## TASK DIRECTIONS:
Copy out the items below, swapping every "Where should I click to:" for "Where do I click to:" and leaving everything else unchanged.

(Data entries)
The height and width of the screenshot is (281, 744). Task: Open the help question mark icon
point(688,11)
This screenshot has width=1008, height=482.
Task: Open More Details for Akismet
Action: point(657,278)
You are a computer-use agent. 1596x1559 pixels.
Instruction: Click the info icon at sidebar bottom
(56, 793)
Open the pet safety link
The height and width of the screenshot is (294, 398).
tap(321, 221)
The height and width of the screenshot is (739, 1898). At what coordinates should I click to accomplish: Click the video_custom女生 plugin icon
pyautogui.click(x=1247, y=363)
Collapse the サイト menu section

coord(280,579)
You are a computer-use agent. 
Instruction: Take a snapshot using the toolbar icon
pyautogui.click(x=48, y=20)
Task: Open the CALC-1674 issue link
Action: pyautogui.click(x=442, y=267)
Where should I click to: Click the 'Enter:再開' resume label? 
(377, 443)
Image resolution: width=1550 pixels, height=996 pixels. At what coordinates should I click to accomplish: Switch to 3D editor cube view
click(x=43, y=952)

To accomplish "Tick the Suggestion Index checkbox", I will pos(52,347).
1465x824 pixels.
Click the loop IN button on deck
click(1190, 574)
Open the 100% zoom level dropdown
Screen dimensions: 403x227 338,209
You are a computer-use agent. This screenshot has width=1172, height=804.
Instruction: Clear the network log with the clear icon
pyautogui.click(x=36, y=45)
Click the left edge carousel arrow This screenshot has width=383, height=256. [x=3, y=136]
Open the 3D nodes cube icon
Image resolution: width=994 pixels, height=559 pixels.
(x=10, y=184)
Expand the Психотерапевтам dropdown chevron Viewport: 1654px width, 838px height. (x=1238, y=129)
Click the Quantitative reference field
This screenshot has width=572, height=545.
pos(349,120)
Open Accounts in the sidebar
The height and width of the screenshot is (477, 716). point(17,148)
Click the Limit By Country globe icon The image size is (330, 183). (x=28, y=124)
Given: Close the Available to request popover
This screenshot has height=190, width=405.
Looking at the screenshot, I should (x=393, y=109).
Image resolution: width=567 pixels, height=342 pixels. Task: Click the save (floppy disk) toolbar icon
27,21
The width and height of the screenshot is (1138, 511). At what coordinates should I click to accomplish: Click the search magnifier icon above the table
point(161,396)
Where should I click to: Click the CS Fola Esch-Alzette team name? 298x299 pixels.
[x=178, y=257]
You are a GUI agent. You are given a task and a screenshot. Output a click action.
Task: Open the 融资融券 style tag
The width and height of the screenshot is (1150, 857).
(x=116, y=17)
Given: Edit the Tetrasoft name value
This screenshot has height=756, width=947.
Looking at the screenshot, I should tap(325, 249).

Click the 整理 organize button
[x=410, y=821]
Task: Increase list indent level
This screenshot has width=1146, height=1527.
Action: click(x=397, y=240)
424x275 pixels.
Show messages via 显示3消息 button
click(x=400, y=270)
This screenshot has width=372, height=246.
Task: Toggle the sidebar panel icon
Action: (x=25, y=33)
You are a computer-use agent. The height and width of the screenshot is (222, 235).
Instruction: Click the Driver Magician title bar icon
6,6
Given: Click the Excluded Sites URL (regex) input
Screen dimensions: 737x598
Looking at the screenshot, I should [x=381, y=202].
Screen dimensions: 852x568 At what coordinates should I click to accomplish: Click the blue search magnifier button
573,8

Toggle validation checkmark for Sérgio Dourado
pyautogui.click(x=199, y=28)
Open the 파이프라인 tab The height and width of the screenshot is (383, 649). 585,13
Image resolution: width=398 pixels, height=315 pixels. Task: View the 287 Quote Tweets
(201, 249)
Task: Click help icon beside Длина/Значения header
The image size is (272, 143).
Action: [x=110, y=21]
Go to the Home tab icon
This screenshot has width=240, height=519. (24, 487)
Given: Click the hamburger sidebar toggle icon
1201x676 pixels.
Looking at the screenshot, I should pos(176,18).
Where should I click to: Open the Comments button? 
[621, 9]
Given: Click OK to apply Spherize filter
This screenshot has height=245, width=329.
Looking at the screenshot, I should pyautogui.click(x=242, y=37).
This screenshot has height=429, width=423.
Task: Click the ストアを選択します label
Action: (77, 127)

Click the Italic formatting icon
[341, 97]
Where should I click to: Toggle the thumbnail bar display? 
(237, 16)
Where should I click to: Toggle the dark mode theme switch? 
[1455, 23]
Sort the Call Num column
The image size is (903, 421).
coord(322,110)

## RESPONSE TO THE TASK:
The height and width of the screenshot is (281, 744). Task: Open the help question mark icon
point(688,11)
This screenshot has width=1008, height=482.
Task: Open More Details for Akismet
Action: point(657,278)
You are a computer-use agent. 1596x1559 pixels.
Instruction: Click the info icon at sidebar bottom
(56, 793)
Open the pet safety link
The height and width of the screenshot is (294, 398).
tap(321, 221)
The height and width of the screenshot is (739, 1898). At what coordinates should I click to accomplish: Click the video_custom女生 plugin icon
pyautogui.click(x=1247, y=363)
Collapse the サイト menu section

coord(280,579)
You are a computer-use agent. 
Instruction: Take a snapshot using the toolbar icon
pyautogui.click(x=48, y=20)
Task: Open the CALC-1674 issue link
Action: pyautogui.click(x=442, y=267)
Where do I click to: Click the 'Enter:再開' resume label? 
(377, 443)
Image resolution: width=1550 pixels, height=996 pixels. At what coordinates should I click to accomplish: Switch to 3D editor cube view
click(x=43, y=952)

To accomplish "Tick the Suggestion Index checkbox", I will pos(52,347).
1465x824 pixels.
Click the loop IN button on deck
click(1190, 574)
Open the 100% zoom level dropdown
Screen dimensions: 403x227 338,209
You are a computer-use agent. This screenshot has width=1172, height=804.
Instruction: Clear the network log with the clear icon
pyautogui.click(x=36, y=45)
Click the left edge carousel arrow This screenshot has width=383, height=256. [x=3, y=136]
Open the 3D nodes cube icon
Image resolution: width=994 pixels, height=559 pixels.
(x=10, y=184)
Expand the Психотерапевтам dropdown chevron Viewport: 1654px width, 838px height. (x=1238, y=129)
Click the Quantitative reference field
This screenshot has width=572, height=545.
pos(349,120)
Open Accounts in the sidebar
The height and width of the screenshot is (477, 716). point(17,148)
Click the Limit By Country globe icon The image size is (330, 183). (x=28, y=124)
Given: Close the Available to request popover
This screenshot has height=190, width=405.
Looking at the screenshot, I should (x=393, y=109).
Image resolution: width=567 pixels, height=342 pixels. Task: Click the save (floppy disk) toolbar icon
27,21
The width and height of the screenshot is (1138, 511). At what coordinates should I click to accomplish: Click the search magnifier icon above the table
point(161,396)
Where do I click to: Click the CS Fola Esch-Alzette team name? 298x299 pixels.
[x=178, y=257]
You are a GUI agent. You are given a task and a screenshot. Output a click action.
Task: Open the 融资融券 style tag
The width and height of the screenshot is (1150, 857).
(x=116, y=17)
Given: Edit the Tetrasoft name value
This screenshot has height=756, width=947.
Looking at the screenshot, I should tap(325, 249).

Click the 整理 organize button
[x=410, y=821]
Task: Increase list indent level
This screenshot has width=1146, height=1527.
Action: click(x=397, y=240)
424x275 pixels.
Show messages via 显示3消息 button
click(x=400, y=270)
This screenshot has width=372, height=246.
Task: Toggle the sidebar panel icon
Action: (x=25, y=33)
You are a computer-use agent. The height and width of the screenshot is (222, 235).
Instruction: Click the Driver Magician title bar icon
6,6
Given: Click the Excluded Sites URL (regex) input
Screen dimensions: 737x598
Looking at the screenshot, I should [x=381, y=202].
Screen dimensions: 852x568 At what coordinates should I click to accomplish: Click the blue search magnifier button
573,8

Toggle validation checkmark for Sérgio Dourado
pyautogui.click(x=199, y=28)
Open the 파이프라인 tab The height and width of the screenshot is (383, 649). 585,13
Image resolution: width=398 pixels, height=315 pixels. Task: View the 287 Quote Tweets
(201, 249)
Task: Click help icon beside Длина/Значения header
The image size is (272, 143).
Action: [x=110, y=21]
Go to the Home tab icon
This screenshot has width=240, height=519. (24, 487)
Given: Click the hamburger sidebar toggle icon
1201x676 pixels.
Looking at the screenshot, I should pos(176,18).
Where do I click to: Open the Comments button? 
[621, 9]
Given: Click OK to apply Spherize filter
This screenshot has height=245, width=329.
Looking at the screenshot, I should pyautogui.click(x=242, y=37).
This screenshot has height=429, width=423.
Task: Click the ストアを選択します label
Action: (77, 127)

Click the Italic formatting icon
[341, 97]
Where do I click to: Toggle the thumbnail bar display? 
(237, 16)
Where do I click to: Toggle the dark mode theme switch? 
[1455, 23]
Sort the Call Num column
The image size is (903, 421).
coord(322,110)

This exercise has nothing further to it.